→ DESCRIPTION OF THE TASK: Across all the entries below, how many lines contain the string "module"? The number by itself is the answer.

[[ DATA TO EXAMINE open ]]

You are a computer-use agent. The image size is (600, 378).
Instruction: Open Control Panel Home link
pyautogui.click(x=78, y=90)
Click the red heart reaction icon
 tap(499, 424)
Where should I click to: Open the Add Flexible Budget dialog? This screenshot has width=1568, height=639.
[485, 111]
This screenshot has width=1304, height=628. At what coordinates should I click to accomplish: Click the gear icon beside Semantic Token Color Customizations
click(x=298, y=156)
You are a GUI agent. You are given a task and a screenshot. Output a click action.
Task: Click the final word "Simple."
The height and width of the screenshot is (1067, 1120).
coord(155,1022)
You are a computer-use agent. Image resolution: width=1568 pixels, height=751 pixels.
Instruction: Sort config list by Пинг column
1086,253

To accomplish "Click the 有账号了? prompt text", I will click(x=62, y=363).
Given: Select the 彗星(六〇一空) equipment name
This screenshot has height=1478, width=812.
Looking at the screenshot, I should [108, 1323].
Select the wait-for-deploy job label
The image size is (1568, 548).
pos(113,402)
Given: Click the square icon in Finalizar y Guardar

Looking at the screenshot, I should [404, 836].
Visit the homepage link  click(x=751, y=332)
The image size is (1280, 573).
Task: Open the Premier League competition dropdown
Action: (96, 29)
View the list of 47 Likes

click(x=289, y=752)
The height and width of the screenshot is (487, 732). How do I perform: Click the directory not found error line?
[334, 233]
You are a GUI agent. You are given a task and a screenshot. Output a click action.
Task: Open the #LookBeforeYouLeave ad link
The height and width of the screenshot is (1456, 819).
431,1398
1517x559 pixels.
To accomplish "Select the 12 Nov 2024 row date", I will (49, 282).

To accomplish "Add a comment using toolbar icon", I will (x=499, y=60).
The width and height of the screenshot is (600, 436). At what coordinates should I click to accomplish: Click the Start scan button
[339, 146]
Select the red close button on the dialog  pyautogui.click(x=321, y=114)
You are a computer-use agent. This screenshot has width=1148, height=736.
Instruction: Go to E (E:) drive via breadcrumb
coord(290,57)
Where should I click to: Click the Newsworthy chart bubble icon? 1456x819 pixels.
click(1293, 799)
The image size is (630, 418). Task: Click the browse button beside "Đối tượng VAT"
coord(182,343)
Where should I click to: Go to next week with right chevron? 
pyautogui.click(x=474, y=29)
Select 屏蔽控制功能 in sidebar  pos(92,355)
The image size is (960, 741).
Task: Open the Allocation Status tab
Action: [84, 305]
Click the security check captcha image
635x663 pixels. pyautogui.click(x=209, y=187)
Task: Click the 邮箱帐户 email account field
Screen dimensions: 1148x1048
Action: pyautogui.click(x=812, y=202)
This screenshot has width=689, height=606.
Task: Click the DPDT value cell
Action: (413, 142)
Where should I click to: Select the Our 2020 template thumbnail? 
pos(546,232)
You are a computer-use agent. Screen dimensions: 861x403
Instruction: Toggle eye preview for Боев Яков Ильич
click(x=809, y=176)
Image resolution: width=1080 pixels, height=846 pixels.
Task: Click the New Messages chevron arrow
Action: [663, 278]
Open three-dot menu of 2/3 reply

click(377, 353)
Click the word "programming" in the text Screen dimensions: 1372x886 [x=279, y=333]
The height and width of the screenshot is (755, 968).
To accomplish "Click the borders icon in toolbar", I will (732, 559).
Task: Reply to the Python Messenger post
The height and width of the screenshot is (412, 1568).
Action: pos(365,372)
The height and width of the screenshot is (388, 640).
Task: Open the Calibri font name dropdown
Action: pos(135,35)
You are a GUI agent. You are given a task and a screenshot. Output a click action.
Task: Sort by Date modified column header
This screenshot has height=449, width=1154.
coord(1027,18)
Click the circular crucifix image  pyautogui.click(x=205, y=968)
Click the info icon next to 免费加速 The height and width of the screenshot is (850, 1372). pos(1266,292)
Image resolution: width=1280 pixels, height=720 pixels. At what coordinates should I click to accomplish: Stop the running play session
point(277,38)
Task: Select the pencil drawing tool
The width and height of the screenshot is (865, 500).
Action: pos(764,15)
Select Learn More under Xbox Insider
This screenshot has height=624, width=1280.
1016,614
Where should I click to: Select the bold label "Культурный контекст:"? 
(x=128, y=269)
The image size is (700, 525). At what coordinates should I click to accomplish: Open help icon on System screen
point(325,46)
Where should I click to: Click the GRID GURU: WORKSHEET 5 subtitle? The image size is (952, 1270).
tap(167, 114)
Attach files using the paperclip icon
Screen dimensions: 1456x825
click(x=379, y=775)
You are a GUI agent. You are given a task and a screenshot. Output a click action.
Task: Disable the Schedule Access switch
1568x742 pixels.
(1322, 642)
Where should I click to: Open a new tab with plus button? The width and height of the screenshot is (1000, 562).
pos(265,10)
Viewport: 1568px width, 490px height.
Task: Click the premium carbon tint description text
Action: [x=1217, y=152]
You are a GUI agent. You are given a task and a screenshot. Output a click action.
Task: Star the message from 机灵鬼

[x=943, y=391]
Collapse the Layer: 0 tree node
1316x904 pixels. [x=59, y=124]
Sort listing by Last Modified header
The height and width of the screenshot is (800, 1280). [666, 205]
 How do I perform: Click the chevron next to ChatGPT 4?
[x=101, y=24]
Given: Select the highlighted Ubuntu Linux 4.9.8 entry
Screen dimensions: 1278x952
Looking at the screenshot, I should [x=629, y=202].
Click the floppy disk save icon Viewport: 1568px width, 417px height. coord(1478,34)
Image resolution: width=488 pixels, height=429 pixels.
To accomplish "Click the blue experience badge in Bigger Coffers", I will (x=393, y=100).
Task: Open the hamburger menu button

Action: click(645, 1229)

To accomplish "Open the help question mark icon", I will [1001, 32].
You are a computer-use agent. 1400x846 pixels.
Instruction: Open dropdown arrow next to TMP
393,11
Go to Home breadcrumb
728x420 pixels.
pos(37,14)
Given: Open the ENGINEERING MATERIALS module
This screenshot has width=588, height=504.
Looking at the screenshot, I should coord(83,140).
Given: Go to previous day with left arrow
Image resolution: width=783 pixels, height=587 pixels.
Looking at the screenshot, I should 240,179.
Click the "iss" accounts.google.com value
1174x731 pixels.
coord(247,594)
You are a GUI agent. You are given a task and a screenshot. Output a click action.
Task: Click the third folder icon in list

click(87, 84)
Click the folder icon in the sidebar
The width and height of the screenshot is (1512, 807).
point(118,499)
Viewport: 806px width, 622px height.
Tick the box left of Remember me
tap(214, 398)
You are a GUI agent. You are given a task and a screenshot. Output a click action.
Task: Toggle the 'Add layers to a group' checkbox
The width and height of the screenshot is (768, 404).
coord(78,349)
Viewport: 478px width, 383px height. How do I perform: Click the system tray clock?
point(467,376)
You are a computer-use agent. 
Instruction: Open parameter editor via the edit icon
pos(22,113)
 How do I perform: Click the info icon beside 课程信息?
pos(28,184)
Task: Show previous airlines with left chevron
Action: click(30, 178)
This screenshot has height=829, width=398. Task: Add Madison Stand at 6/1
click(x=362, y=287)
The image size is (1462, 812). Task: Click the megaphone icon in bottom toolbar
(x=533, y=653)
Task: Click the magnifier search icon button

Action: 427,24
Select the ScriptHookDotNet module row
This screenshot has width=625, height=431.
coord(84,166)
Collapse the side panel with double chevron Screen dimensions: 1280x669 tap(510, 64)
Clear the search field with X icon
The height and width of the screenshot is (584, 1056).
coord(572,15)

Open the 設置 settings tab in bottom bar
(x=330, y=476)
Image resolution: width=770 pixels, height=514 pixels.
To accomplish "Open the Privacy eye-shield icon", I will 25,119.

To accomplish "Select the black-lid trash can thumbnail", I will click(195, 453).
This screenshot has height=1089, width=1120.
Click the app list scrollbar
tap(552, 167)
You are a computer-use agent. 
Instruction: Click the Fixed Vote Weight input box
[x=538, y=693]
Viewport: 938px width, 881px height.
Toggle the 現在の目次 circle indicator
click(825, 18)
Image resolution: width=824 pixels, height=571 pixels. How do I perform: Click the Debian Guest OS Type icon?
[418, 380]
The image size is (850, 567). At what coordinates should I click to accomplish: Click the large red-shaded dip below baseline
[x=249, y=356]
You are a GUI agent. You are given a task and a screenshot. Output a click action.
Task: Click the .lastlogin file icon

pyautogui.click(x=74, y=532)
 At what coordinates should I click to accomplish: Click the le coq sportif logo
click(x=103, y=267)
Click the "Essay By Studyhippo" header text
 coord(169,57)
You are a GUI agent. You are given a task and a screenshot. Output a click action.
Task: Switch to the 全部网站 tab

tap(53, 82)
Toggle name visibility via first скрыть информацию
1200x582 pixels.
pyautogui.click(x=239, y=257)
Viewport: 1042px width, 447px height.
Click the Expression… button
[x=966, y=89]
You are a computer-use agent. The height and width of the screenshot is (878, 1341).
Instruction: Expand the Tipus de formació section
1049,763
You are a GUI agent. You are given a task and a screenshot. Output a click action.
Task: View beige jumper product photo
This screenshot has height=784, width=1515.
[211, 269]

[[ DATA TO EXAMINE closed ]]

→ RESPONSE: 2